# Funny things your Cockatiel(s) will do..



## Renae (Feb 9, 2008)

This isn't just for me.. I wanna hear some of the funny things you 'tiel(s) do whilst sitting in their cage/aviary that make you think "OH GOD "

Like for example.. Shiro will sit in his cage, and he swings his head in the air, then he'll swing his head down to his feet and he'll keep doing it whilst singing his "pop goes the weasel" song. Obviously a male thing, typically!


----------



## Katta (Mar 21, 2008)

My tiels have wooden foot toys in their cage. They pick one up, walk up the ladder to a ledge to play with it, but end up dropping it. They climb down the ladder, pick it up again, go back up....rinse and repeat.

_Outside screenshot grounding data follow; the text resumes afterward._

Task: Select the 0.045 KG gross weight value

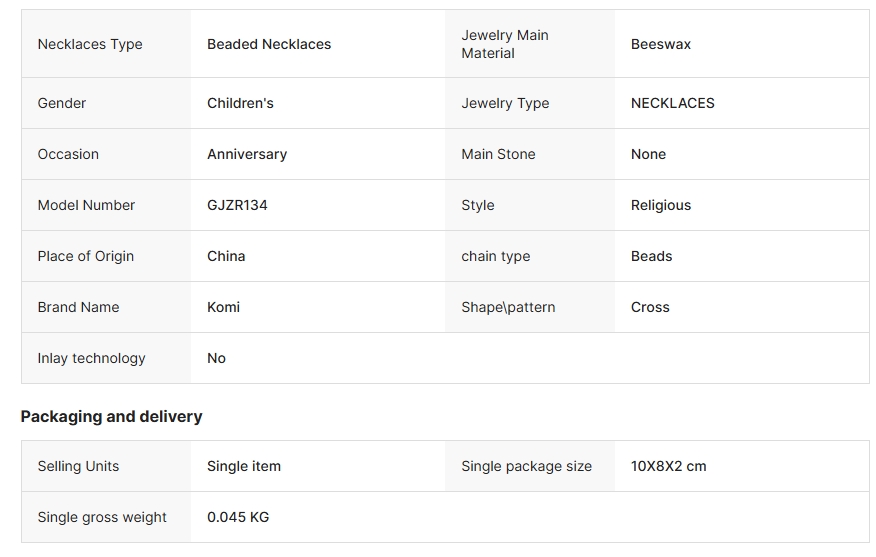Action: pos(237,517)
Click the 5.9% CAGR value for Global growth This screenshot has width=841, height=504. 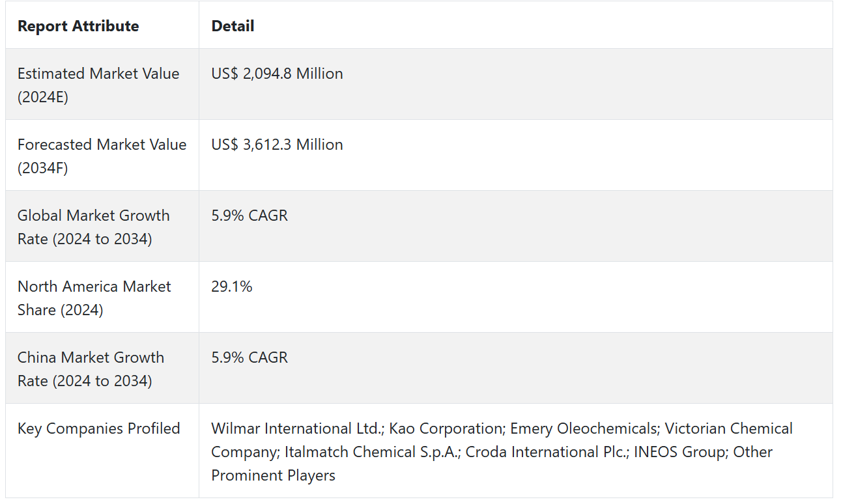click(x=249, y=216)
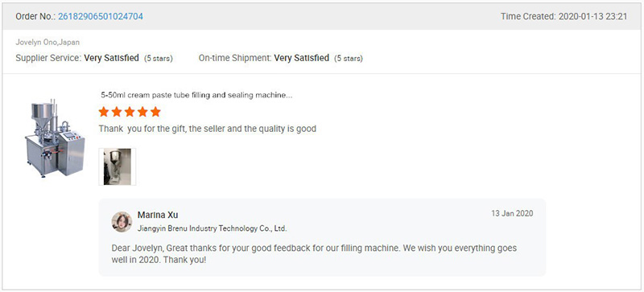This screenshot has height=292, width=644.
Task: Open order number 26182906501024704 link
Action: [x=100, y=16]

So I wake up in the morning to *Thunk* -tiel feet scampering and bells on ladder ringing- *Thunk* -tiel feet scampering and bells on ladder ringing-

:wacko:
________
Suzuki Cervo Specifications


----------



## Renae (Feb 9, 2008)

LMAOOOOOO! :rofl:

They can't give up, they know they're determined so eventually they're gonna get it.


----------



## Guest (Apr 29, 2009)

not in thier cage yo play often but Chicken has a habit of walking to the seed jar ( i put it in a glass jar after opening) 

jumping on top 

grips the lid with her feet and trys to take off with the jar!!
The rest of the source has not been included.